* **ページ抜粋**:
===

経営者訪問 西濃印刷株式会社 河野俊昭 氏
訪問先 / 西濃印刷株式会社
代 表 / 代表取締役社長 河野 俊昭 氏
今回の訪問先は京町支部に在ります、西濃印刷株式会社 代表取締役社長 河野 俊昭氏にお話をお伺いしました。
川島:西濃印刷株式会社様は、今年で創業115年ということですが、社長様で何代目になられるのですか?
河野社長:社に残っている文献を調べますと私で9代目になります。
我が社は明治30年(1897)に大垣で設立されたわけですが、最初から株式会社として設立されました。これは当時かなりめずらしいことです。当然世襲制ではありません。ですから1、2年で交代した方もいるみたいですね。
設立時の資料もあるのですが、古い資料はあまり残っておりません。設立許可書には当時の農商務大臣である、大隈重信公の署名があります。戦時中はこれだけでも守って逃げていたのでしょうね。大切な資料です。
川島:河野社長様は1974年に西濃印刷に入社され、1987年に専務取締役に就任、そして1990年より現職の代表取締役社長に就任されて、約20年務められているわけですが、この印刷業界の20年の移り変わりはどう感じておられますでしょうか?
河野社長:ハードの面から申しますと、昭和40年頃から活版印刷から写植(オフセット印刷)、電算写植、DTP(パソコン入力)へと変わってきております。
中部未来博の時代には業界として、将来のマーケット規模の予想を15兆円産業と予測しておりましたが、現在、実際のところは約7兆円と大きく予想を下回っております。
印刷業界も他業界と同じように苦戦していますが、経済的負担の一つの原因に、かつて大量に導入されたオフセット輪転機があります。大量生産に対応すべく、当時各社がオフセット輪転機を導入していきましたが、これは非常に大きな輪転機を使い大量に印刷しますので現在の多品種小ロットには対応が難しく、倒産していったところも多いのです。ですので、現在は時代のニーズに合う多品種小ロットの印刷技術に移行しております。
ハードだけを追いかけると行き詰まってしまう、やはりソフトをどうするかが重要になってきています。特に現代はデジタル化が進み、それ故一層作り手の感性が問われるようになってきていると思います。
川島:河野社長様の休日の趣味や過ごし方はどうされておりますか?
河野社長:趣味はゴルフですね。学生時代は登山やスキーなどもしておりましたが、今はゴルフだけです。仕事で知り合った経営者の方に全国の名門ゴルフ場に連れて行ってもらいました。また、マナー等ゴルフでいろいろ勉強させてもらいました。特にわたしはせっかちな方で我慢を覚えましたね。ゴルフは自分との戦い、はやる気持ちをどう抑えるか、これを一番学びましたね。
川島:西濃印刷さんは地域密着型情報誌「a un」を発行されておられますが、苦労話などお聞かせ下さい。

===

* **提供項目**:
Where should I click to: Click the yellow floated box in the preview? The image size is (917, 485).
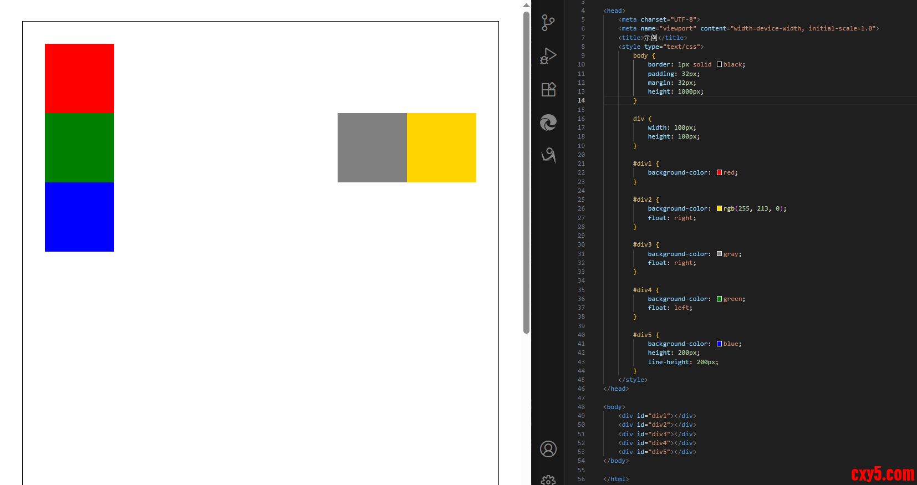tap(441, 147)
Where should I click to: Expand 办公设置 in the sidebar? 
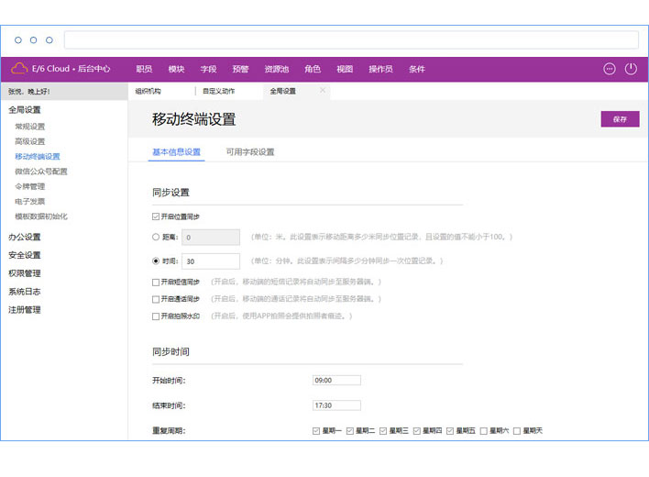[25, 237]
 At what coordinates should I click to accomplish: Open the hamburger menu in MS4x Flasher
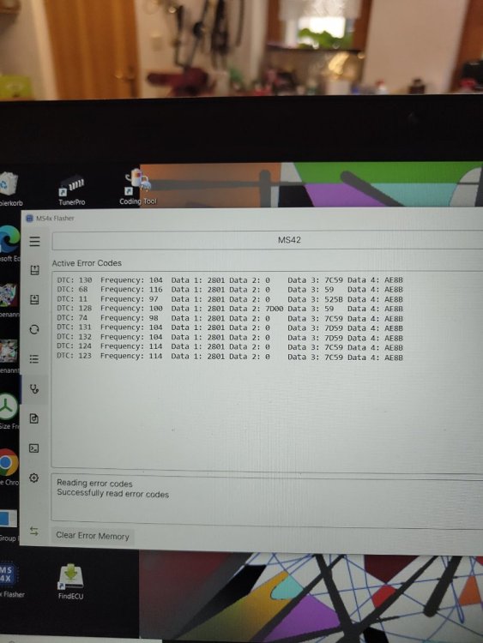pos(35,241)
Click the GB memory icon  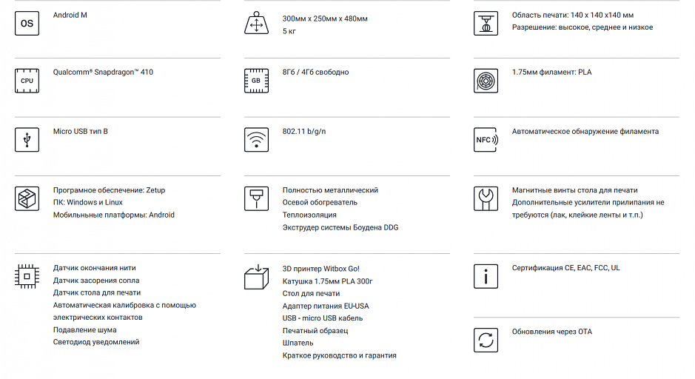(x=256, y=81)
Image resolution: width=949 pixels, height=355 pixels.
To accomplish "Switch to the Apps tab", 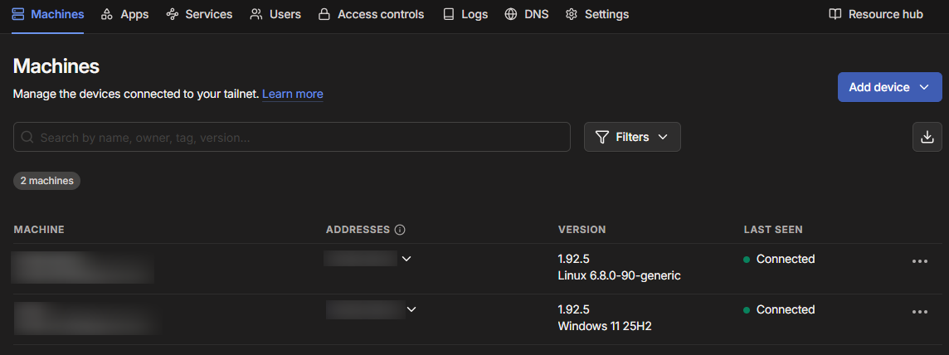I will point(124,14).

===

* **実施課題 A**: 次の三つの記述が上の訪問記事の内容と合致するかを判定し、それぞれ「はい」か「いいえ」で答え、根拠となる記事中の語句をそのまま引用してください。(i) 西濃印刷株式会社は設立当初から株式会社であった。(ii) 河野氏は1987年に代表取締役社長に就任した。(iii) 現在の印刷業界の市場規模は、かつての予測である15兆円を上回っている。
* **実施課題 B**:
上の訪問記事に基づき、以下の問いに答えてください。
(i) 設立許可書に署名があるのは誰ですか。
(ii) 河野氏の現在の趣味は何ですか。
(iii) 西濃印刷が発行している地域密着型情報誌の名称は何ですか。
* **実施課題 C**: 上の訪問記事のうち、「河野社長:社に残っている文献を調べますと私で9代目になります。」から「感じておられますでしょうか?」までの部分を一字一句変えずに出力してください。

* **解答 A**:
(i) はい 「最初から株式会社として設立されました」
(ii) いいえ 「1987年に専務取締役に就任、そして1990年より現職の代表取締役社長に就任」
(iii) いいえ 「現在、実際のところは約7兆円と大きく予想を下回っております」

* **解答 B**:
(i) 当時の農商務大臣である大隈重信公
(ii) ゴルフ
(iii) 「a un」

* **解答 C**:
河野社長:社に残っている文献を調べますと私で9代目になります。
我が社は明治30年(1897)に大垣で設立されたわけですが、最初から株式会社として設立されました。これは当時かなりめずらしいことです。当然世襲制ではありません。ですから1、2年で交代した方もいるみたいですね。
設立時の資料もあるのですが、古い資料はあまり残っておりません。設立許可書には当時の農商務大臣である、大隈重信公の署名があります。戦時中はこれだけでも守って逃げていたのでしょうね。大切な資料です。
川島:河野社長様は1974年に西濃印刷に入社され、1987年に専務取締役に就任、そして1990年より現職の代表取締役社長に就任されて、約20年務められているわけですが、この印刷業界の20年の移り変わりはどう感じておられますでしょうか?